Material to process: Begin

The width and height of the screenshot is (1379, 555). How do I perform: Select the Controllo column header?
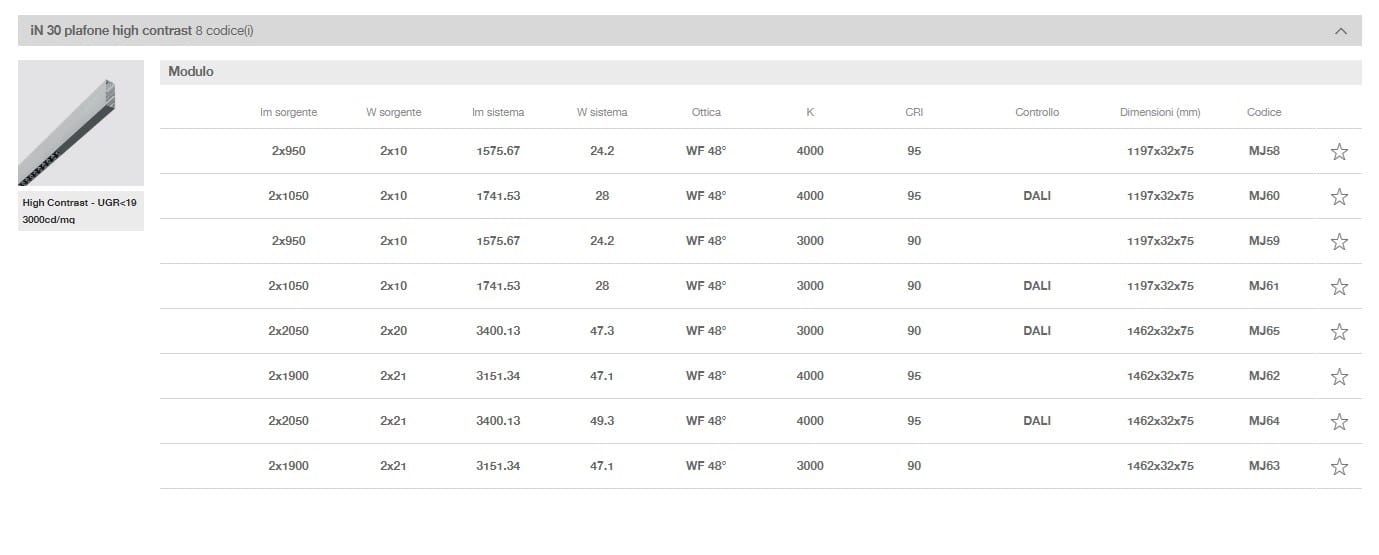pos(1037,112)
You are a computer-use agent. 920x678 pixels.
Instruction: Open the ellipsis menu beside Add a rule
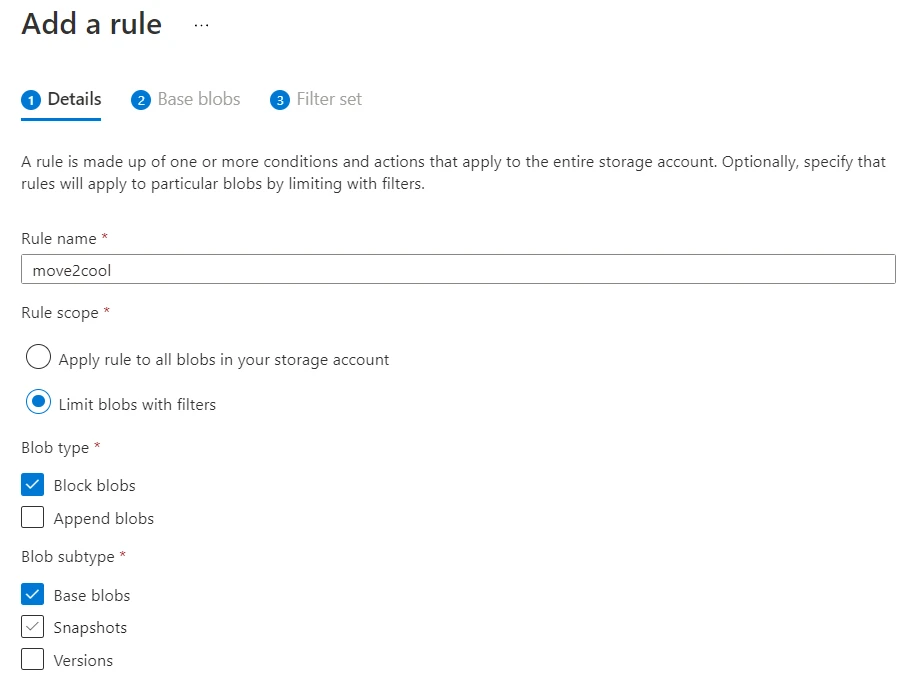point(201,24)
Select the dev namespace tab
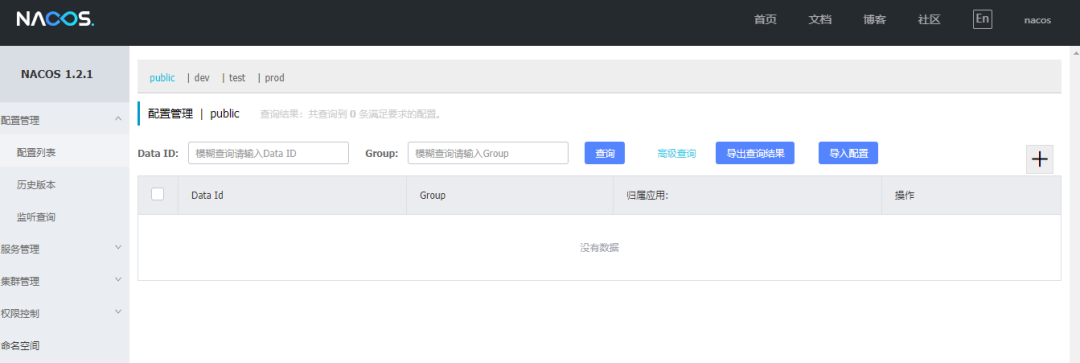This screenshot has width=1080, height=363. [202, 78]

Material to process: End
Material to process: Begin

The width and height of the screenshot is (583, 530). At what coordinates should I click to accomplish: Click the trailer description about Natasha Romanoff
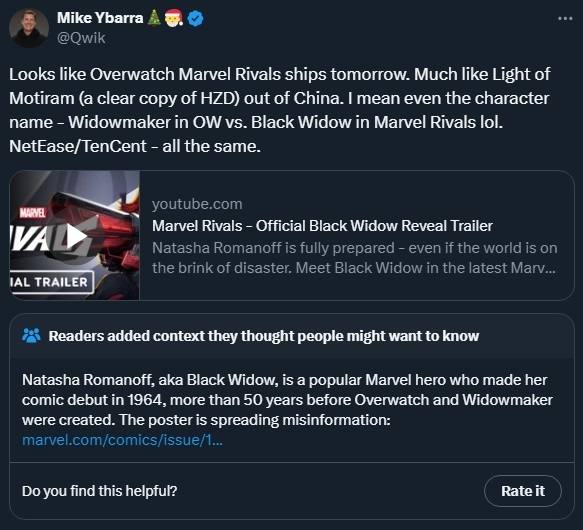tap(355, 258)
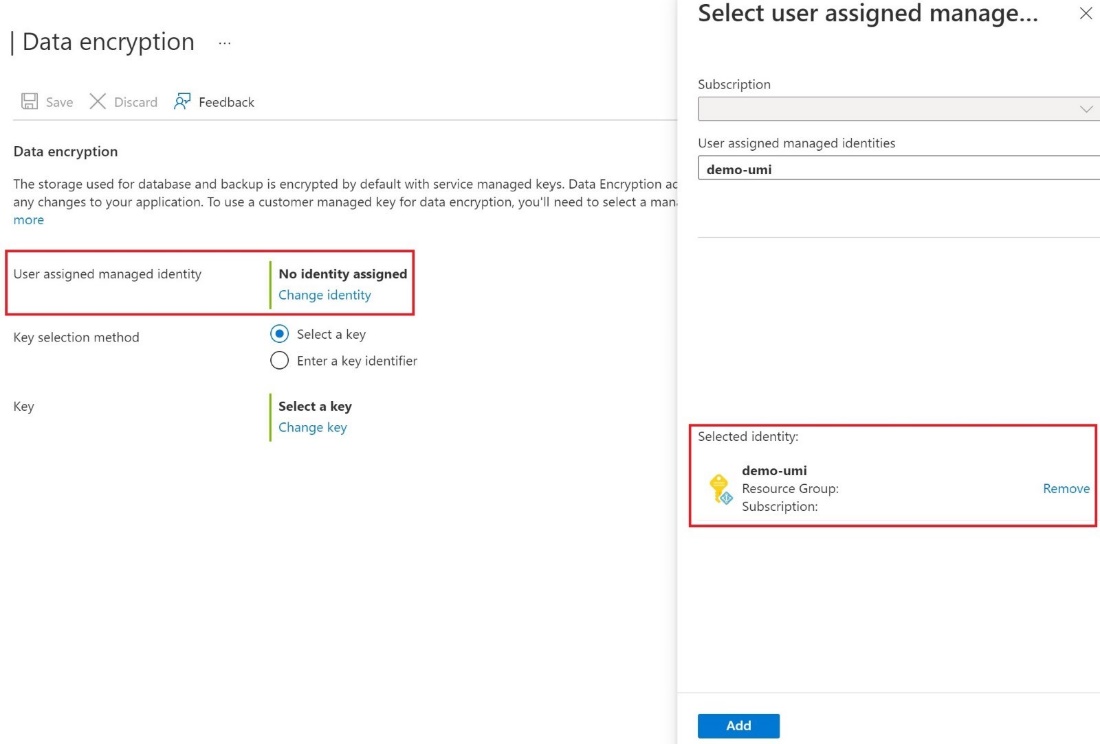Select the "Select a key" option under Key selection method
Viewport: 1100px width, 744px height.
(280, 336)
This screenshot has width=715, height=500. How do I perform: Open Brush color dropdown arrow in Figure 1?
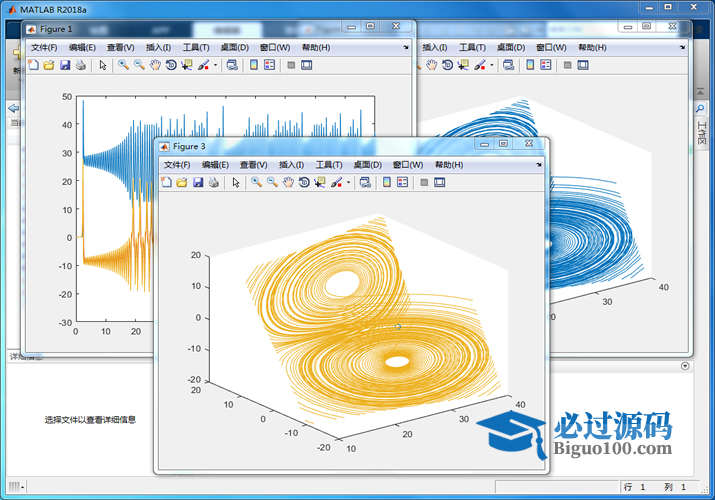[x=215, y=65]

Material to process: End
Material to process: Begin

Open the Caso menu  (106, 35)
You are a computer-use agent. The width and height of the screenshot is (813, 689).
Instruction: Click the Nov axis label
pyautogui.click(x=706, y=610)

Material to process: End

To do
Return each line above where the word "agent" shows up.

Solution to the exercise
You are a computer-use agent. 920x678 pixels.
You are a computer-use agent. The width and height of the screenshot is (813, 689).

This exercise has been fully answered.